Copy the rows word for word, starting from the very first one and ending with the line that contains "the iconic eye", including that line.

▶ _INPUT DATA_
################
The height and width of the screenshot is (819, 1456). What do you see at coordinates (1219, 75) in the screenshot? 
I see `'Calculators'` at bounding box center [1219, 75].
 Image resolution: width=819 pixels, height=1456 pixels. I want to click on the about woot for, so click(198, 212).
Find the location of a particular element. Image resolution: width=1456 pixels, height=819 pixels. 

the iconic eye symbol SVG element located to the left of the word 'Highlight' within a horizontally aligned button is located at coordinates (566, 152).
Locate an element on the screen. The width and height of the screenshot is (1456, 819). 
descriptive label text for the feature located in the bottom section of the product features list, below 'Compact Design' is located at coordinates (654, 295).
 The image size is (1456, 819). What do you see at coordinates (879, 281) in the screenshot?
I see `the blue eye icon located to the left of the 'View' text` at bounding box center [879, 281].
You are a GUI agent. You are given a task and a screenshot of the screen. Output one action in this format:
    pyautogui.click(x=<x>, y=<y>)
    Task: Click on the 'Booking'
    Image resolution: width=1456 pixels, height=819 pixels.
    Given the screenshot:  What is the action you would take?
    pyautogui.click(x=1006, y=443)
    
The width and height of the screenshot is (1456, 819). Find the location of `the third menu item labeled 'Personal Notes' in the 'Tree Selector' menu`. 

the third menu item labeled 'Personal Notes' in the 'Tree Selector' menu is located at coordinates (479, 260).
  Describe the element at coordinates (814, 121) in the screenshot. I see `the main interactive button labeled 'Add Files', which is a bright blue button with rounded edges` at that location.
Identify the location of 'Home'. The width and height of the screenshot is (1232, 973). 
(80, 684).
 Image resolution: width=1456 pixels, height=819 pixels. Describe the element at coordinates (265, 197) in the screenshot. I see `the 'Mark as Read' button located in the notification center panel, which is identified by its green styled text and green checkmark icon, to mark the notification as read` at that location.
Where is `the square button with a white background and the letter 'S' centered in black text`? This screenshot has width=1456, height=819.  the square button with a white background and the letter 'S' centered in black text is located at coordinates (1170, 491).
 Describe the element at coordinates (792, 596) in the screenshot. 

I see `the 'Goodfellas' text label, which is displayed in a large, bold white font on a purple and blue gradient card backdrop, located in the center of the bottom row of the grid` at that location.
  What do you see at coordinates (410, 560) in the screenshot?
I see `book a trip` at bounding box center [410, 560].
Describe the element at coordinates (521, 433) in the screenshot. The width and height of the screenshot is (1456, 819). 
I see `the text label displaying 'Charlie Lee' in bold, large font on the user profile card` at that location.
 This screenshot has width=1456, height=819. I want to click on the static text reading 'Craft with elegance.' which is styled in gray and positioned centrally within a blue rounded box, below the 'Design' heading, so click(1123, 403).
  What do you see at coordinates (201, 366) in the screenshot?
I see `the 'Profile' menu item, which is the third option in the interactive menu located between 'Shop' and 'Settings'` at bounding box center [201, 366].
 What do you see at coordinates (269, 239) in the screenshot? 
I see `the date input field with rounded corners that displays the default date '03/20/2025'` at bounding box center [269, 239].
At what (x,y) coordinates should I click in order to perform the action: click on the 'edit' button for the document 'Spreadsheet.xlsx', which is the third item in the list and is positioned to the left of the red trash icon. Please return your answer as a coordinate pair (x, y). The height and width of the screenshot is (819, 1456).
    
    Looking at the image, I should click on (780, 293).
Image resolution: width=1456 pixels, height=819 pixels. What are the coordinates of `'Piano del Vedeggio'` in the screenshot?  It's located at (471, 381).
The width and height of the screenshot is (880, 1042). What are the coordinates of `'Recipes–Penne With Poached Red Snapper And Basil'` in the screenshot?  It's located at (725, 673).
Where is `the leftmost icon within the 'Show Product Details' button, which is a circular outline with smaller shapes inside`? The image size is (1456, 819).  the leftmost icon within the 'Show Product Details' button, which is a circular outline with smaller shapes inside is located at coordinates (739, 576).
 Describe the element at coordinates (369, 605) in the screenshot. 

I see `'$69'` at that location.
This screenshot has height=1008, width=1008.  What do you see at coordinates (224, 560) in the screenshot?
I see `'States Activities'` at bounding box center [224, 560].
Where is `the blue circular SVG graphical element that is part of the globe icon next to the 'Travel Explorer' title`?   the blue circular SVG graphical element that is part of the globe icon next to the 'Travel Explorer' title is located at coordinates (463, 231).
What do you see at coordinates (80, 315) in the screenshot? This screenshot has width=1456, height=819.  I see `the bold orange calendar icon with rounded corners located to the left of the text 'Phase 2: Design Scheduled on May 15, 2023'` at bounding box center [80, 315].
################
▶ _ANSWER TO THIS TASK_
The height and width of the screenshot is (819, 1456). What do you see at coordinates (1219, 75) in the screenshot? 
I see `'Calculators'` at bounding box center [1219, 75].
 Image resolution: width=819 pixels, height=1456 pixels. I want to click on the about woot for, so click(198, 212).
Find the location of a particular element. Image resolution: width=1456 pixels, height=819 pixels. 

the iconic eye symbol SVG element located to the left of the word 'Highlight' within a horizontally aligned button is located at coordinates (566, 152).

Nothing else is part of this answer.